● Exercise brief:
Reproduce the lines word for word, starting at the first line and ending at the line that contains "scroll-down-icon: ▼ is", and leave out the pictures.

● Material provided:
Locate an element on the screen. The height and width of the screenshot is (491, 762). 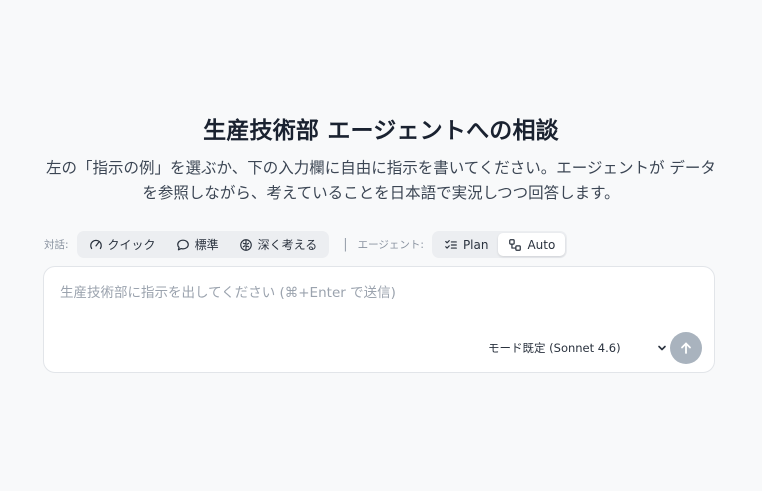
brain-icon is located at coordinates (246, 245).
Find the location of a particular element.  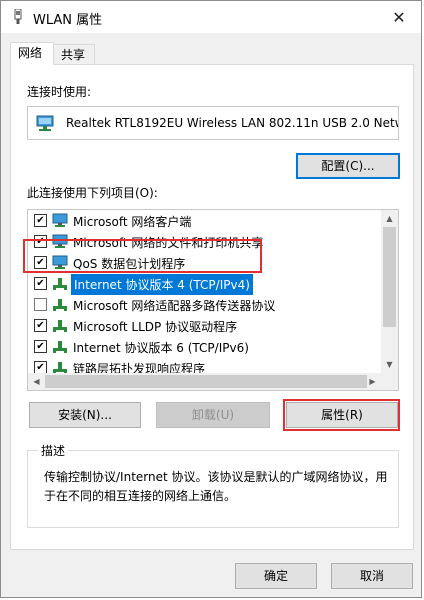

scroll-down-icon: ▼ is located at coordinates (390, 364).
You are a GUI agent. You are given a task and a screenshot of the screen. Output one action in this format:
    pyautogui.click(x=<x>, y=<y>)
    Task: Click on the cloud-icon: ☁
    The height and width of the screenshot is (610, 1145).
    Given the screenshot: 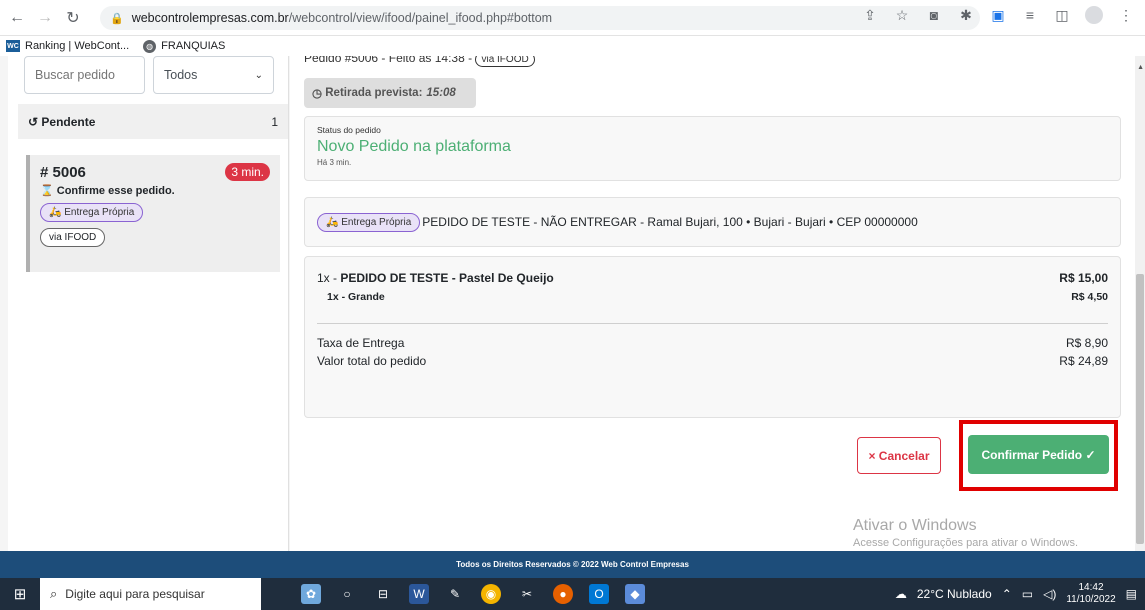 What is the action you would take?
    pyautogui.click(x=900, y=594)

● Answer to this problem:
Locate an element on the screen. The height and width of the screenshot is (491, 762). 
brain-icon is located at coordinates (246, 245).
Find the location of a particular element.  

scroll-down-icon: ▼ is located at coordinates (390, 364).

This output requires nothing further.